Karina Nguyen[00:08:47)]I think there are two questions here. We can unpack one at a time. But people say we are hitting the data wall. I think people think more in the terms of pre-trained large models that are trained on the entire internet to predict the next token. But what actually the model is learning during that process is actually how do you compress the compression algorithm here? The model learns to compress a lot of knowledge and it learns how to model the world. So the next prediction of the word, like, "Teach me how to drive," basically. And you only have a few words that will match that, a car. So the model actually learns about the world in itself.
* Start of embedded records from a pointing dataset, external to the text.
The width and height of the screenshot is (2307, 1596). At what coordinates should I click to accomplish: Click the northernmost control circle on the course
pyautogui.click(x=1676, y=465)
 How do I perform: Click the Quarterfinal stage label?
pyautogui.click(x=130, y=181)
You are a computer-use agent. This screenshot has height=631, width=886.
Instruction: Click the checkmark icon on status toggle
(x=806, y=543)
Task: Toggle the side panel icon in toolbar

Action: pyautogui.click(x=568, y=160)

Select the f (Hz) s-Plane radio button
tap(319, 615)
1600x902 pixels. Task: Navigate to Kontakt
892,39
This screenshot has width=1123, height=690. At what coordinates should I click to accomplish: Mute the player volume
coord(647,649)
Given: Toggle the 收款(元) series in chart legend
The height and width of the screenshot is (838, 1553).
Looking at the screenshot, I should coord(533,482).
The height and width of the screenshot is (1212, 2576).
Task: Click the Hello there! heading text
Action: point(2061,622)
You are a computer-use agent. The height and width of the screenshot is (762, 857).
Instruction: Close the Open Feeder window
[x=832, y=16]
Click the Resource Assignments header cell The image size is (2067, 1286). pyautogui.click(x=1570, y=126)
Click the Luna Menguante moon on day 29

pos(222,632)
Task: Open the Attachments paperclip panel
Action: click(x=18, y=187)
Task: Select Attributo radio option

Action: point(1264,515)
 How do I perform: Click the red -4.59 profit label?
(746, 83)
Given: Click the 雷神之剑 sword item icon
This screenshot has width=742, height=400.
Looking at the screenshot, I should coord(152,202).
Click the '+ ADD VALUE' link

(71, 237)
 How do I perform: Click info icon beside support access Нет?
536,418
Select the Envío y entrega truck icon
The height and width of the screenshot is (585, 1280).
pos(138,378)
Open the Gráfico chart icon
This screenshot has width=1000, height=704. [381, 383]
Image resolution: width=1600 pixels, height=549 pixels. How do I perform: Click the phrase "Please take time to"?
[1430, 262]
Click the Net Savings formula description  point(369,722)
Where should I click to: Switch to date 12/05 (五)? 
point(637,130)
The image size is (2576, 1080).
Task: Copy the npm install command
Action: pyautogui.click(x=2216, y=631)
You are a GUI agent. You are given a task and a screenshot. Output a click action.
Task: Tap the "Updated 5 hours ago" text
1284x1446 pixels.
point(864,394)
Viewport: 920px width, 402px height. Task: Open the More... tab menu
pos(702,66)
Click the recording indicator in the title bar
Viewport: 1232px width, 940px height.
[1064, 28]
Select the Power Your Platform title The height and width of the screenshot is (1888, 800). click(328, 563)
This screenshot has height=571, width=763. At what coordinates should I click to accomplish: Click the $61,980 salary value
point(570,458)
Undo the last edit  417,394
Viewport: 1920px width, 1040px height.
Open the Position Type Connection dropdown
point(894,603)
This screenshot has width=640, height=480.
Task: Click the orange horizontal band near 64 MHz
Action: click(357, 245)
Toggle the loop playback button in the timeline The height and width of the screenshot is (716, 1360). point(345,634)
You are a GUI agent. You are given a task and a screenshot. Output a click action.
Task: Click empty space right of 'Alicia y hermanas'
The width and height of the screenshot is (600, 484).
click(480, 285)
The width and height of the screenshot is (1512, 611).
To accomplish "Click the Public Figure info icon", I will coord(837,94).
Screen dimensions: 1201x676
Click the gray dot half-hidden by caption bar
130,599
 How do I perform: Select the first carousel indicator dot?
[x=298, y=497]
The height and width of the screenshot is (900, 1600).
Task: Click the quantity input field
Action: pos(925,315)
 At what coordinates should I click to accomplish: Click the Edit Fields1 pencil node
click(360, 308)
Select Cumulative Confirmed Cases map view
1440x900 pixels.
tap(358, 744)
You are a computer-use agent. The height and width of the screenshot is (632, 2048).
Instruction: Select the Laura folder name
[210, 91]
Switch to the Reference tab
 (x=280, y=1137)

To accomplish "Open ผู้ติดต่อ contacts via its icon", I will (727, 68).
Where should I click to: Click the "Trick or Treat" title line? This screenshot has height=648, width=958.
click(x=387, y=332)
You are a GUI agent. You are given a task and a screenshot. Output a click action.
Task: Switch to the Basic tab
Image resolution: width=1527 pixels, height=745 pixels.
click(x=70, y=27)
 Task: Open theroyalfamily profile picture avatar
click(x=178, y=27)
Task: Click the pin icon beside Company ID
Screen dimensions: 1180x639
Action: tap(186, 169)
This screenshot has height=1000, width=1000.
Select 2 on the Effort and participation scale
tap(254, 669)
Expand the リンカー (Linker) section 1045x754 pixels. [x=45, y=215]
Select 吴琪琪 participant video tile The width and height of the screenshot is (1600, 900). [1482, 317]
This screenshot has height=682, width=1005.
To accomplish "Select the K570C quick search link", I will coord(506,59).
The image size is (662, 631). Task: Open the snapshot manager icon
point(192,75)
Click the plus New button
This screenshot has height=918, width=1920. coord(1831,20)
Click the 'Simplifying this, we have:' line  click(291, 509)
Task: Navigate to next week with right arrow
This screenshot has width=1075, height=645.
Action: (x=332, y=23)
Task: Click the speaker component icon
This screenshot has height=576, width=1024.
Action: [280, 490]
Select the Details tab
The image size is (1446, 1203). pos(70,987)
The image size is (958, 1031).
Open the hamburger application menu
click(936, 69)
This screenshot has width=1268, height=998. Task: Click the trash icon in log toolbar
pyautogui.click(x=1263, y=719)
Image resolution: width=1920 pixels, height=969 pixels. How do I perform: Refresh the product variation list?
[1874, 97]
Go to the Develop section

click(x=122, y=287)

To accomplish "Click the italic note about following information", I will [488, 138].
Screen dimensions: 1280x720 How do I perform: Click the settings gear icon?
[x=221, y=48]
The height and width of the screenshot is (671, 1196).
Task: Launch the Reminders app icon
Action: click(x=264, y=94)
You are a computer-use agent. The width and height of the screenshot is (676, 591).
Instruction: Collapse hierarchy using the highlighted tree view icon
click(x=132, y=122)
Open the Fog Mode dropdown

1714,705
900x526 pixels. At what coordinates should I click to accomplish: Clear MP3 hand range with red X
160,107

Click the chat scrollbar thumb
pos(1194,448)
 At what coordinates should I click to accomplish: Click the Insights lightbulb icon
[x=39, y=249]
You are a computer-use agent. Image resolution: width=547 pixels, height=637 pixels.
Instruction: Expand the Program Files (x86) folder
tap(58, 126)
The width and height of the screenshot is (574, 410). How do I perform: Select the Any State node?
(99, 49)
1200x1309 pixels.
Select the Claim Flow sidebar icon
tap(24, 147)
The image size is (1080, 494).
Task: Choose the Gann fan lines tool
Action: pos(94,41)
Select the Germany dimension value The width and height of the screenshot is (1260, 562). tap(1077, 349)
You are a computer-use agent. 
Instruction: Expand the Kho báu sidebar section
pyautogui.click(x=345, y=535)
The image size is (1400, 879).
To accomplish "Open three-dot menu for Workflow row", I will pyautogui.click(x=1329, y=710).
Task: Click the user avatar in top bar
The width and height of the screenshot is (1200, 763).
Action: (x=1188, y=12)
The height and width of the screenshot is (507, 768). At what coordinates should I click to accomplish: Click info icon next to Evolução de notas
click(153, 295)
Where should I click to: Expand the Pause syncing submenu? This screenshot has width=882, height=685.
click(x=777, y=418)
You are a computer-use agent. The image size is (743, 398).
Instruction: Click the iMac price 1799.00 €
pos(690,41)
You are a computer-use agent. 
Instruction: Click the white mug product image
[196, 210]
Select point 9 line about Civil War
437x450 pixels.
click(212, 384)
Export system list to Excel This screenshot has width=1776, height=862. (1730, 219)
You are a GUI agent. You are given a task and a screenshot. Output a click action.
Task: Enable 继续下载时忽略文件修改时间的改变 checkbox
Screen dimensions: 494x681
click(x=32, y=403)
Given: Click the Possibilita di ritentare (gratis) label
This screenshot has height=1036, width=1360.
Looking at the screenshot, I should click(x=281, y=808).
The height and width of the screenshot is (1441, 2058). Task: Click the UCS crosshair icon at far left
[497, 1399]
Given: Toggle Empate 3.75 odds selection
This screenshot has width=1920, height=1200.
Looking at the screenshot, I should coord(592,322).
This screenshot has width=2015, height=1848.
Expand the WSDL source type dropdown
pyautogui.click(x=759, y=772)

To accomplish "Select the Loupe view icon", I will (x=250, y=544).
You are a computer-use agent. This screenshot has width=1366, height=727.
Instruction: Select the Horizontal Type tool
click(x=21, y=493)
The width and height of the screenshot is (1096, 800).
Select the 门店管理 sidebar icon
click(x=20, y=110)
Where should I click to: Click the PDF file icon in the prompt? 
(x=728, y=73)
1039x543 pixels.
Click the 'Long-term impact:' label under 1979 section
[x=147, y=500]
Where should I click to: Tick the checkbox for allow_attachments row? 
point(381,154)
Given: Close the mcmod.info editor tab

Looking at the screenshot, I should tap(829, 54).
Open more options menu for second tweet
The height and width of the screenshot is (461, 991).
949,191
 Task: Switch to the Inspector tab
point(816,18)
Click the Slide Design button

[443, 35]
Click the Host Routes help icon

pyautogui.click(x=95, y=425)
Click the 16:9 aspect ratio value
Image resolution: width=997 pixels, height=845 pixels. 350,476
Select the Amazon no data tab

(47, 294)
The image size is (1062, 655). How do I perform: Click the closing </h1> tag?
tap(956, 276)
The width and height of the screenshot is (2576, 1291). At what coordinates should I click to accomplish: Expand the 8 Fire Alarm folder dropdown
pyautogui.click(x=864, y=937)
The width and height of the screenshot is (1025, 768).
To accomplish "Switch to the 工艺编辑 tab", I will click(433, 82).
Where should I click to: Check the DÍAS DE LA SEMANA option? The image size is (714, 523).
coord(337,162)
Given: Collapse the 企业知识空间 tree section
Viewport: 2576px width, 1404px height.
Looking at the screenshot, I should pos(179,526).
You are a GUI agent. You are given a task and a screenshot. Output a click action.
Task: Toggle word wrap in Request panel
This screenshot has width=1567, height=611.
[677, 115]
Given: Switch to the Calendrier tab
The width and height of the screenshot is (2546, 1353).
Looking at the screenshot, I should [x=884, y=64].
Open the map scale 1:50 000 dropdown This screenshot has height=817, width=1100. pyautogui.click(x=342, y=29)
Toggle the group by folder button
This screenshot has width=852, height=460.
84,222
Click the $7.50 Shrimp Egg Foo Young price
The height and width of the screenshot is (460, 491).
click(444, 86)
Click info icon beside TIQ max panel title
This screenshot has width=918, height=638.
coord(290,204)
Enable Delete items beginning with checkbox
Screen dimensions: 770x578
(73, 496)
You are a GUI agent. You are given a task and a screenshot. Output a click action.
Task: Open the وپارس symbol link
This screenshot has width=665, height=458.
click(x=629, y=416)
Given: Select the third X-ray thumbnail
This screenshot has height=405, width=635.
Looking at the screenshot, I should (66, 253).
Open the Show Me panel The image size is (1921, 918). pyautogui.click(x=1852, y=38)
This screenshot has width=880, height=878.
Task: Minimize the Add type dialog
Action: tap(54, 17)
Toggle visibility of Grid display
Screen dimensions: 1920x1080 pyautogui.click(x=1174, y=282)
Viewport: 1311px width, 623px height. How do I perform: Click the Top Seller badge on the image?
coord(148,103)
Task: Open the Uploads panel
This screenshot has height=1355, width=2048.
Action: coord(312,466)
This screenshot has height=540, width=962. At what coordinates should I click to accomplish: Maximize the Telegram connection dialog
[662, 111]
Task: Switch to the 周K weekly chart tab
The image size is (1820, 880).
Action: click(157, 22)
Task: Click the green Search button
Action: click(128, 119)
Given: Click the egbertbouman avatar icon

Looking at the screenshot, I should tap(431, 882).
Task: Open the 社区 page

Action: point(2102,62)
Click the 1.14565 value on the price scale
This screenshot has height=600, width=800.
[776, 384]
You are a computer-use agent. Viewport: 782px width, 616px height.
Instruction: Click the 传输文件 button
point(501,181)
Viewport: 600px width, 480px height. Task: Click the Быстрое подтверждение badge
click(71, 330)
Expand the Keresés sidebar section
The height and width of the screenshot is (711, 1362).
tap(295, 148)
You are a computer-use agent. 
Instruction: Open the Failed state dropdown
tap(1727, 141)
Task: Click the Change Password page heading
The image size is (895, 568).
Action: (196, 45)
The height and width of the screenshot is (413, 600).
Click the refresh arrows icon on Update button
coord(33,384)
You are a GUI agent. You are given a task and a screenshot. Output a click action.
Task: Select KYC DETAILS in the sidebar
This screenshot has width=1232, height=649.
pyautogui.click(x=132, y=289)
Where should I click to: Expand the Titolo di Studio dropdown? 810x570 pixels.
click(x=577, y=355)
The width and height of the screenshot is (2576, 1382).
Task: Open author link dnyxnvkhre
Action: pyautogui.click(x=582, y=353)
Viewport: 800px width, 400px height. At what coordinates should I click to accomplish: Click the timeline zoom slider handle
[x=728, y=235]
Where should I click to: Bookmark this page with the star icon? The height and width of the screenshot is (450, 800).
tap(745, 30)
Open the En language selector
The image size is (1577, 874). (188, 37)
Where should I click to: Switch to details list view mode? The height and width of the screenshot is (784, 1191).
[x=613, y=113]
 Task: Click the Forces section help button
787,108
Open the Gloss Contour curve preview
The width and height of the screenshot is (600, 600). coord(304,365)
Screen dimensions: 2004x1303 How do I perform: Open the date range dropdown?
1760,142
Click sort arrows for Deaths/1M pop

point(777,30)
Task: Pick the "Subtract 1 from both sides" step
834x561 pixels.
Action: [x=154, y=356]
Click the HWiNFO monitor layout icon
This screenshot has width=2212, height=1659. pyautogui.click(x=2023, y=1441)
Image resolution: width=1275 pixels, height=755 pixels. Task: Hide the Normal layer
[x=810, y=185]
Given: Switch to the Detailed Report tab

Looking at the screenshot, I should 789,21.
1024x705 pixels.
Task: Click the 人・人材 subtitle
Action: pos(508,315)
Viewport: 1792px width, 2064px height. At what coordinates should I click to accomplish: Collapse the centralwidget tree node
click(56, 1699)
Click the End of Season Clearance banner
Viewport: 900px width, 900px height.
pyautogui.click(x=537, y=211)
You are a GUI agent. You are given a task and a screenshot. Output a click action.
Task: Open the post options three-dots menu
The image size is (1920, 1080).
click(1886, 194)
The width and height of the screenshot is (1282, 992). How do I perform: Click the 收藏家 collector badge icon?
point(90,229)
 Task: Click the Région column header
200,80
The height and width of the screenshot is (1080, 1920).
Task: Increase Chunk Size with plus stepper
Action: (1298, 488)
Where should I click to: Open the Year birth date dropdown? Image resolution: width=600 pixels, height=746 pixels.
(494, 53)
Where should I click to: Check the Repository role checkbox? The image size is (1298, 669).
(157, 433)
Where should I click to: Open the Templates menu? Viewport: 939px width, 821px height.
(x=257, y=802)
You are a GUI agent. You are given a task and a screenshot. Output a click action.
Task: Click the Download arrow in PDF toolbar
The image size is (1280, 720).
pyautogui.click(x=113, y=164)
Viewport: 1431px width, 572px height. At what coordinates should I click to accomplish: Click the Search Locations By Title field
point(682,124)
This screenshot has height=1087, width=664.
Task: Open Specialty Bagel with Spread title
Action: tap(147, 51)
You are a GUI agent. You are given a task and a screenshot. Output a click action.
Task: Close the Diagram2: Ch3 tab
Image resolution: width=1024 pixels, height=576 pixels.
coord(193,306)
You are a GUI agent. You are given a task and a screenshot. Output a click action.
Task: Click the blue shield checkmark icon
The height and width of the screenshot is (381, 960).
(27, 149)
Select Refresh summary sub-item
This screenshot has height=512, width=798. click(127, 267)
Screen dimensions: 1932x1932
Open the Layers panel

So it's like it's modeling human behavior, sometimes it's modeling... And when you talk to pre-trained models which are very, very large,
they're actually extremely diverse and extremely creative because you can talk to almost any Reddit user through a pre-trained model.[00:09:56)]But I think what's happening right now with new paradigm of o1 series is that the scaling in post-training itself is not hitting the wall. And that's because basically we went from raw data sets from pre-trained models to infinite amount of tasks that you can teach the model in the post-training world via reinforcement learning. So any task, for example, how to search the web, how to use the computer, how to write, wow, all sorts of tasks that you trying to teach the model all the different skills. And that's why we're saying there's no data wall or whatever,
because there will be infinite amount of tasks and that's how the model becomes extremely super intelligent. And we are actually getting saturated in all benchmarks.[00:10:52)]So I think the bottleneck is actually in evaluations that we don't have all the frontier, like evals like, I don't know, GPQA, which is a Google-proof question answering, PhD level intelligence. The benchmark is getting to, I don't know, more than 60, 70%,
which is what PhD gets. So it's literally hitting the wall in like evals. Lenny Rachitsky[00:11:19)]I want to follow both those threads. So the first is on this idea of synthetic data. Is a simple way to understand it, that the models are generating the data that future models are trained on and you ask it to generate all these ways of doing stuff, all these tasks as you described, and then the newer models trained on this data that the previous model generated?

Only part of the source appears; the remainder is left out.